CONSIGNE: Reprenez le texte sur la franc-maçonnerie et la philosophie des Lumières juste après sa dernière phrase, et poursuivez-le.

TEXTE FOURNI:
● ● ● ●

Thème
La Franc-Maçonnerie dans l'optique de la philosophie des Lumières
L'auteur de ce texte est Günther Fritz, de la loge Zur Windrose, à Sargans. Il a paru dans la revue Alpina de février 2011. La traduction française a été effectuée par Philippe Vauthier, ancien Grand Maître adjoint de la GLSA.
Les francs-maçons que nous
sommes se situent en droite ligne dans la
philosophie des Lumières, et ceci même en
partant de deux points de vue différents. En
premier lieu, nos rituels et nos symboles
trouvent leur origine dans la maçonnerie
opérative des tailleurs de pierre. Nombre
d'entre eux étaient des constructeurs inspirés
de cathédrales et d'autres édifices religieux.
Ces constructeurs ont ainsi réalisé -
essentiellement entre le XIe et le XIVe siècle -
des ouvrages d'une valeur que l'on peut
qualifier d'éternelle et d'un contenu symbolique
impressionnant.

● ● ● ●

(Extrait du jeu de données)

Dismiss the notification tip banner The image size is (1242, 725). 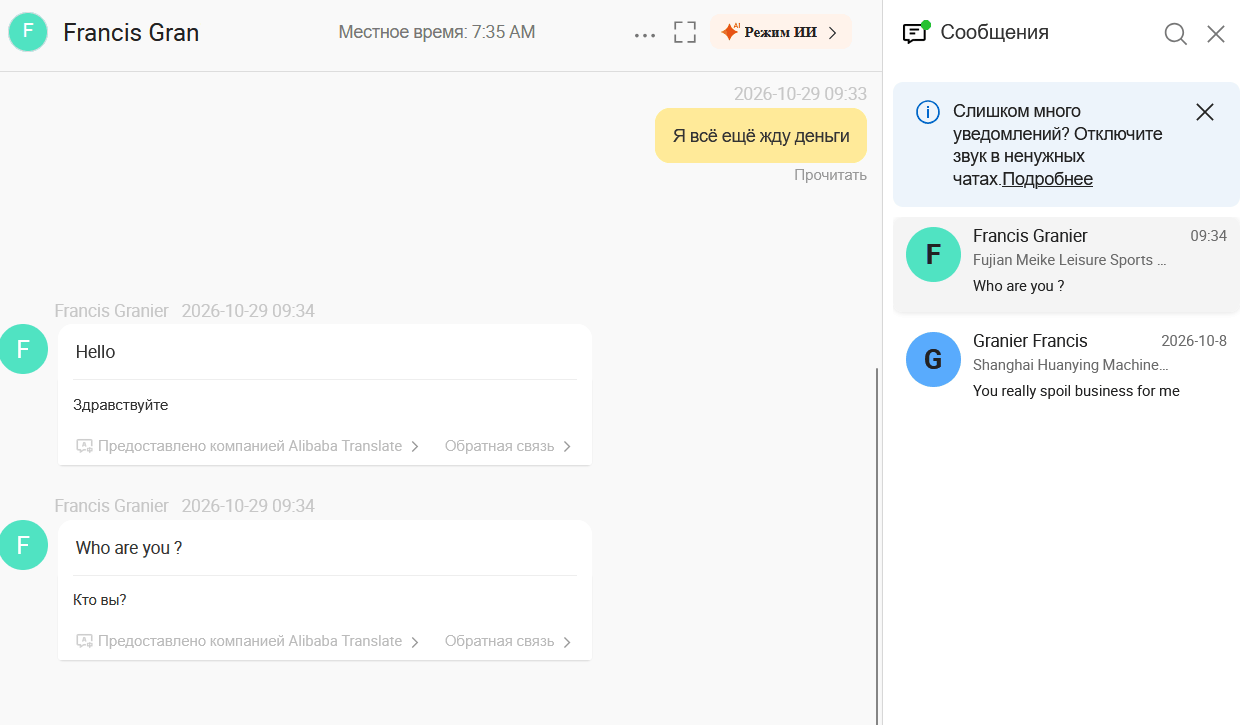(x=1205, y=112)
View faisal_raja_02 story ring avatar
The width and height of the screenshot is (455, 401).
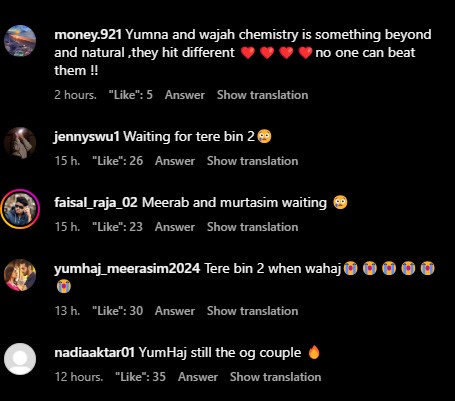(20, 209)
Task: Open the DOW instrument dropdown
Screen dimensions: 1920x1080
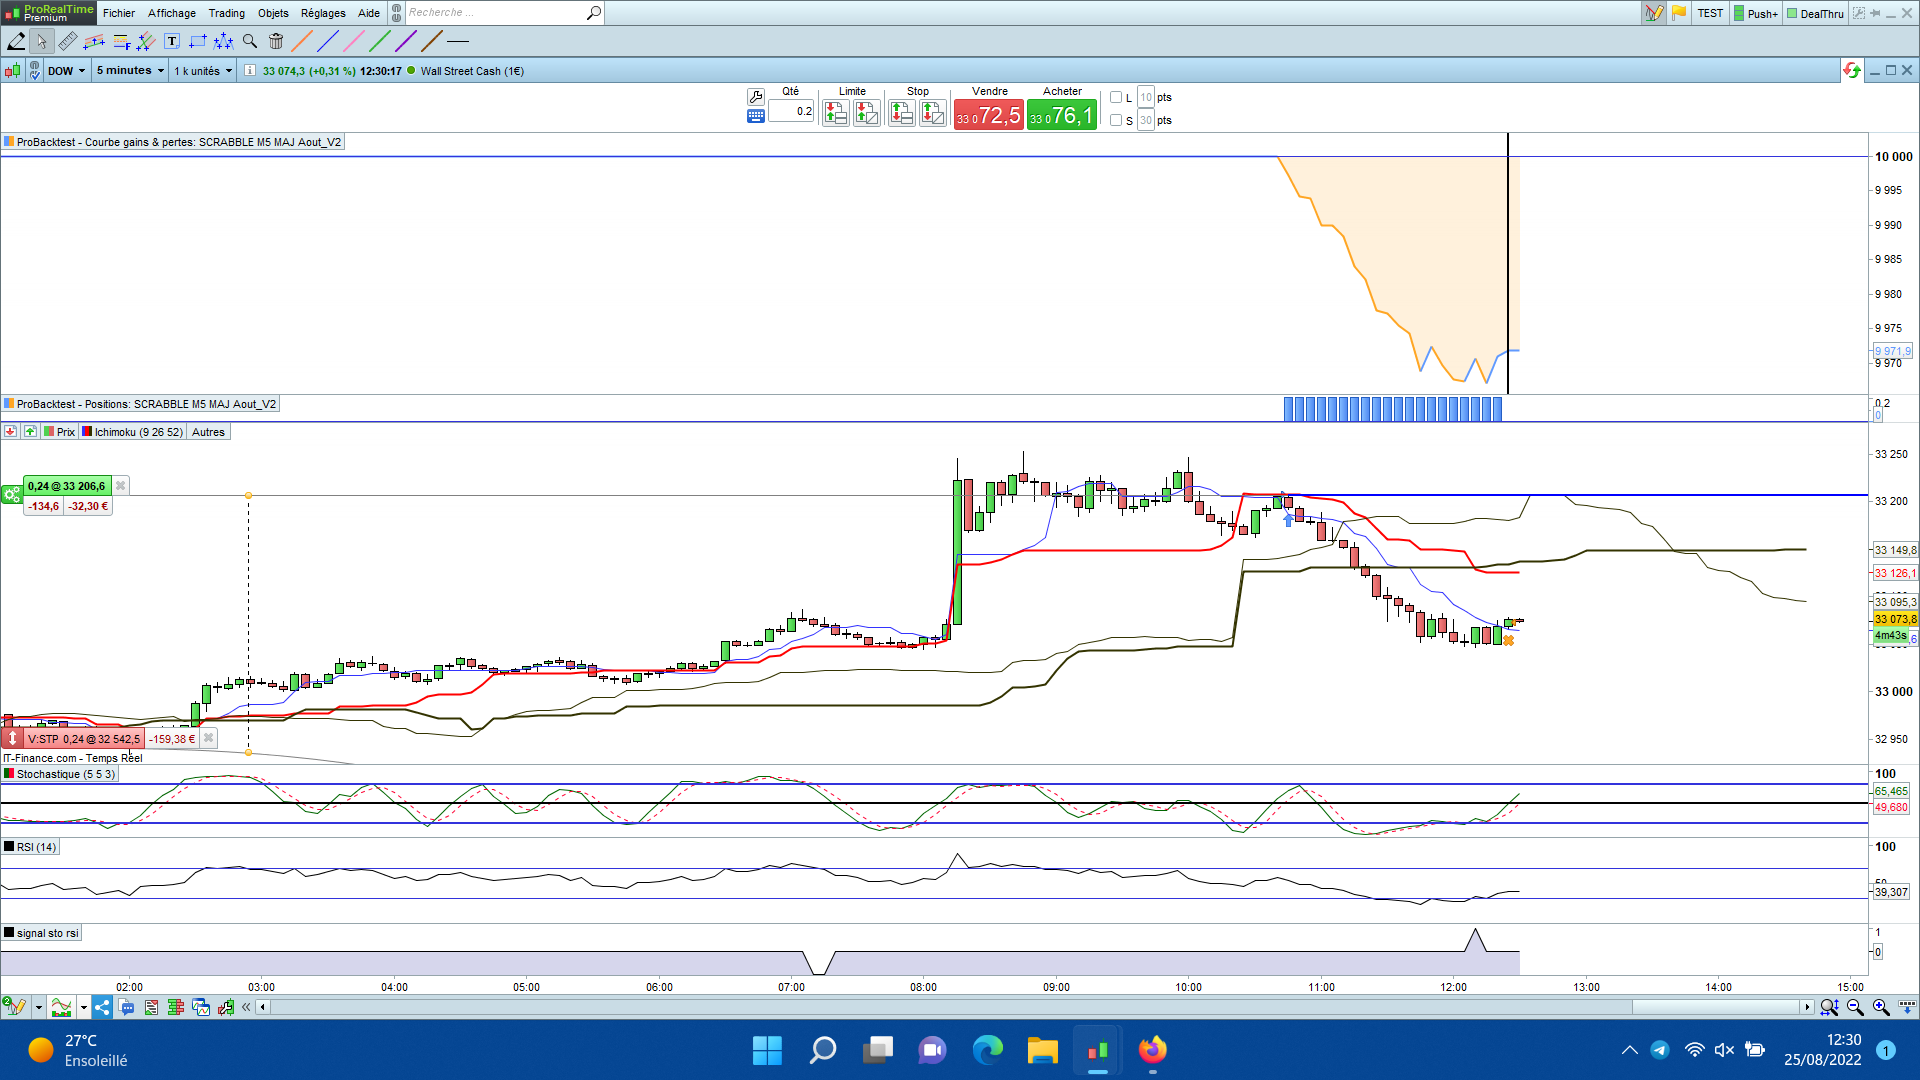Action: [67, 71]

● ● ● ●

RÉPONSE:
On ne peut pas se représenter
la culture européenne en faisant abstraction de
ces constructions à caractère religieux. Selon
mon opinion, leurs concepteurs et leurs
réalisateurs étaient profondément imprégnés d'un
esprit ouvert et éclairé. Par ailleurs, nous
représentons les successeurs des premiers maçons
spéculatifs qui, par la suite, furent admis en
nombre sans cesse croissant dans les ateliers
des maçons opératifs, ceci spécialement aux XVIe
et XVIIe siècles. La date exacte du passage des
corporations de tailleurs de pierre à la
maçonnerie spéculative ne peut être fixée de
façon définitive. La fondation de la première
Grande Loge anglaise – en 1717 - constitue
cependant le début officiel de la maçonnerie
spéculative. Les loges regroupées au sein de
celle-ci ont contribué de manière essentielle à
former le caractère de ce qui allait devenir le
siècle des Lumières, et ceci en dehors de toute
contrainte ou restriction de caractère étatique
ou religieux. Et, inversement, la philosophie
des Lumières a largement contribué à l'éclosion
d'une pensée libre et responsable au sein de
l'espace privé et discret des Loges. Nombreux
sont les grands esprits se prévalant de la
philosophie des Lumières qui étaient également
francs-maçons.
«Sapere aude» : la
devise de la philosophie des Lumières
Selon l'interprétation que
Kant en a faite, «sapere aude» signifie «aie le
courage d'utiliser ton propre entendement».
Cette citation trouve sa source dans l'essai
publié en 1784 par Emmanuel Kant (1724-1804)
sous le titre Réponse à
la
question: Qu'est-ce que la
philosophie des
Lumières ?
Dans cette contribution, publiée
dans l'édition de décembre de cette année-là de
la Berlinischen
Monatsschrift, Kant
répondait à la question posée par le pasteur
Johann Friederich Zöllner
Qu'est-ce que les Lumières ?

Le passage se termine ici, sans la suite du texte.